WIP: Error messages #348

thequilo · 2018-08-23T04:59:09Z

This is a WIP pullrequest that addresses the error messages as described in #239. I finally got time to prepare a pullrequest for this.

The code is currently very ugly and could more be seen as a proof of concept that those things can work.

There are lists of things that are already done and that need to be done below.
Any suggestions for further improvement of the error messages (or the code, since some part of it is not well structured and untested) are welcome.

Done

Use iterate_ingredients for gathering commands and named configs

This causes gather_commands and gather_named_configs to raise a CircularDependencyError instead of a RecursionError, which makes much clearer what is causing the error.
In addition, any future gather_something functions that may be implemented can overwrite one method and the error handling is done in iterate_ingredients, and the path filtering for experiments is done there.

Track Ingredients that cause circular dependencies

The CircularDependencyError is caught in iterate_ingredients and the current ingredient is added to a list CircularDependencyError.__ingredients__ to keep track of which ingrediens cuased the circular depenceny.

An example error:

Traceback (most recent call last):
  File "error_messages.py", line 24, in <module>
    @ex.automain
  File ".../sacred/experiment.py", line 141, in automain
    self.run_commandline()
  File ".../sacred/experiment.py", line 248, in run_commandline
    short_usage, usage, internal_usage = self.get_usage()
  File ".../sacred/experiment.py", line 173, in get_usage
    commands = OrderedDict(self.gather_commands())
  File ".../sacred/experiment.py", line 394, in _gather
    for ingredient, _ in self.traverse_ingredients():
  File ".../sacred/ingredient.py", line 370, in traverse_ingredients
    raise e
  File ".../sacred/ingredient.py", line 363, in traverse_ingredients
    for ingred, depth in ingredient.traverse_ingredients():
  File ".../sacred/ingredient.py", line 370, in traverse_ingredients
    raise e
  File ".../sacred/ingredient.py", line 363, in traverse_ingredients
    for ingred, depth in ingredient.traverse_ingredients():
  File ".../sacred/ingredient.py", line 370, in traverse_ingredients
    raise e
  File ".../sacred/ingredient.py", line 363, in traverse_ingredients
    for ingred, depth in ingredient.traverse_ingredients():
  File ".../sacred/ingredient.py", line 357, in traverse_ingredients
    raise CircularDependencyError(ingredients=[self])
sacred.exception.CircularDependencyError: ing->ing2->ing

Track sources of configuration entries

This code is still very ugly, but it allows to track the sources of configuration values.
This works up to different resolutions:

for a ConfigScope, we can find the wrapped function and get the place of definition of this function (file + line of the signature line)
for a configuration file we can find the file that defines the configuration values. It would be very difficult to get the line of the config value inside of the file.
for a dict config, we can use inspect.stack to find the line in which the dict configuration value was added.
for configuration defined in the command line, we can say that it was defined in the command line options

See the InvalidConfigError for examples.

Add a baseclass `SacredError` for future Excpetions that is pretty printed in `experiment.run_commandline`

The init definition looks like this:

def __init__(self, *args, print_traceback=True,
                 filter_traceback=None, print_usage=False):
    # ...

It provides the following additional arguments (that are handled in experiment.run_commandline):

print_traceback: if True, traceback is printed according to filter_traceback. If False, no traceback is printed (except for the Exception itself)
filter_traceback: If True, the traceback is filtered (WITHOUT sacred internals), if False, it is not filtered and if None, it falls back to the previous behaviour (filter if not raised within sacred)
print_usage: The short usage is printed when this is set to True.

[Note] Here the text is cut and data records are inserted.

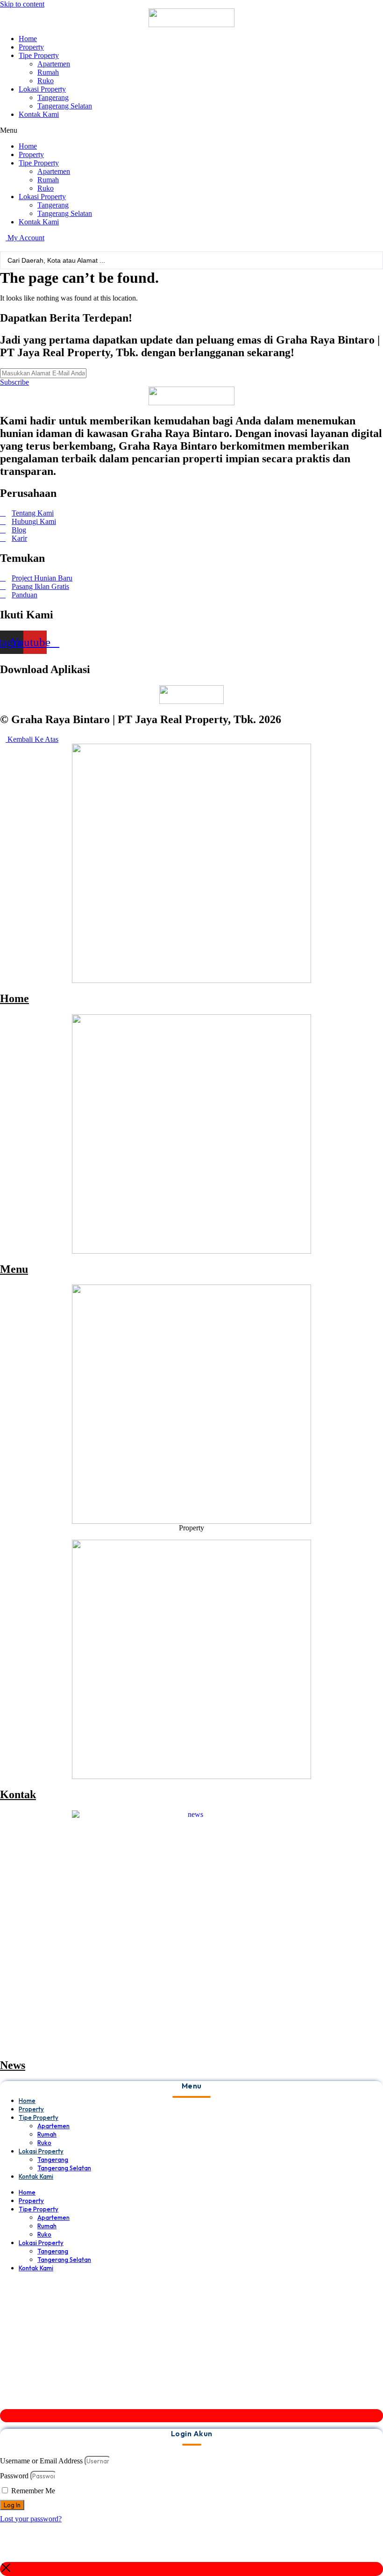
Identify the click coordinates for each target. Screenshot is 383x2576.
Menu (14, 1269)
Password (14, 2476)
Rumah (48, 72)
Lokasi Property (42, 89)
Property (31, 47)
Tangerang (53, 97)
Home (28, 39)
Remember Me (32, 2491)
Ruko (45, 81)
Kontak (18, 1794)
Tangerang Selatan (64, 106)
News (12, 2065)
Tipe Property (39, 55)
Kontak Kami (39, 114)
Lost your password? (31, 2519)
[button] (191, 130)
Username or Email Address (41, 2461)
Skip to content (22, 4)
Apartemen (53, 64)
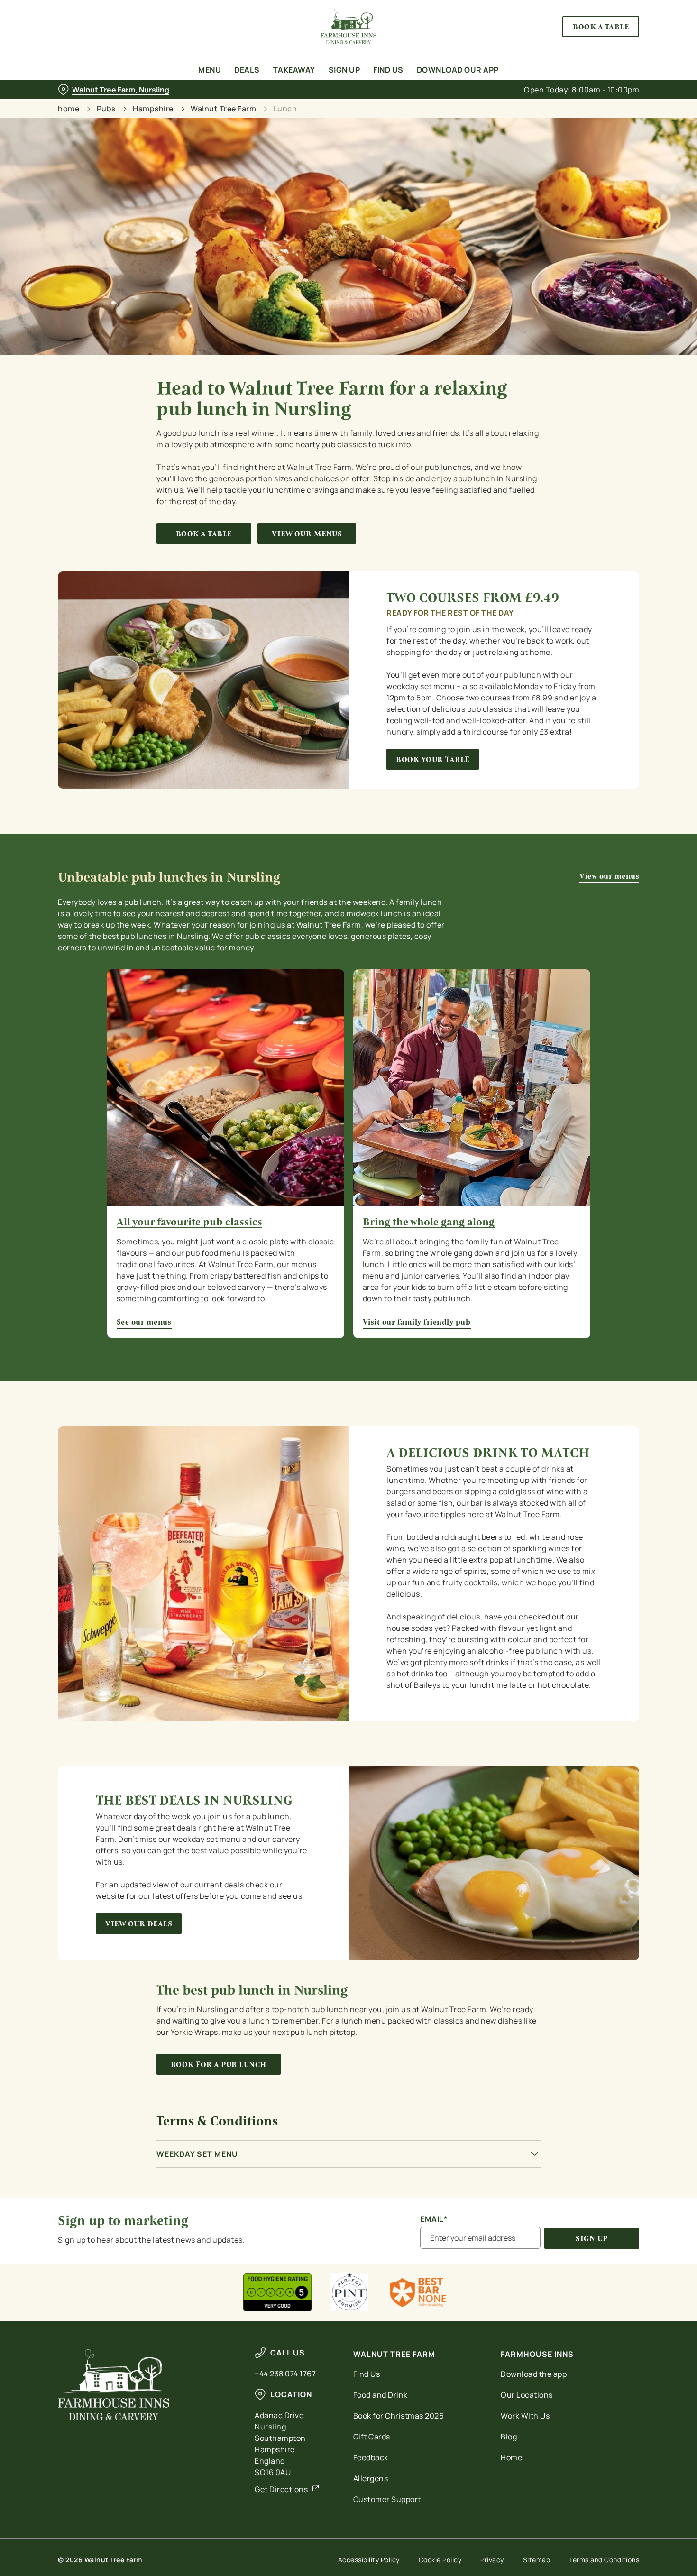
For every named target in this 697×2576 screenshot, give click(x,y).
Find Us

Add an `InvalidConfigError` that can be raised in user code

Added an InvalidConfigError that prints the conflicting configuration values.

Example:

ex = Experiment()

@ex.config
def config():
    config1 = 123
    config2 = dict(a=234)

@ex.automain
def main(config1, config2):
  if not type(config1) == type(config2['a']):
    raise InvalidConfigError('Must have same type', conflicting_configs=('config1', 'config2.a'))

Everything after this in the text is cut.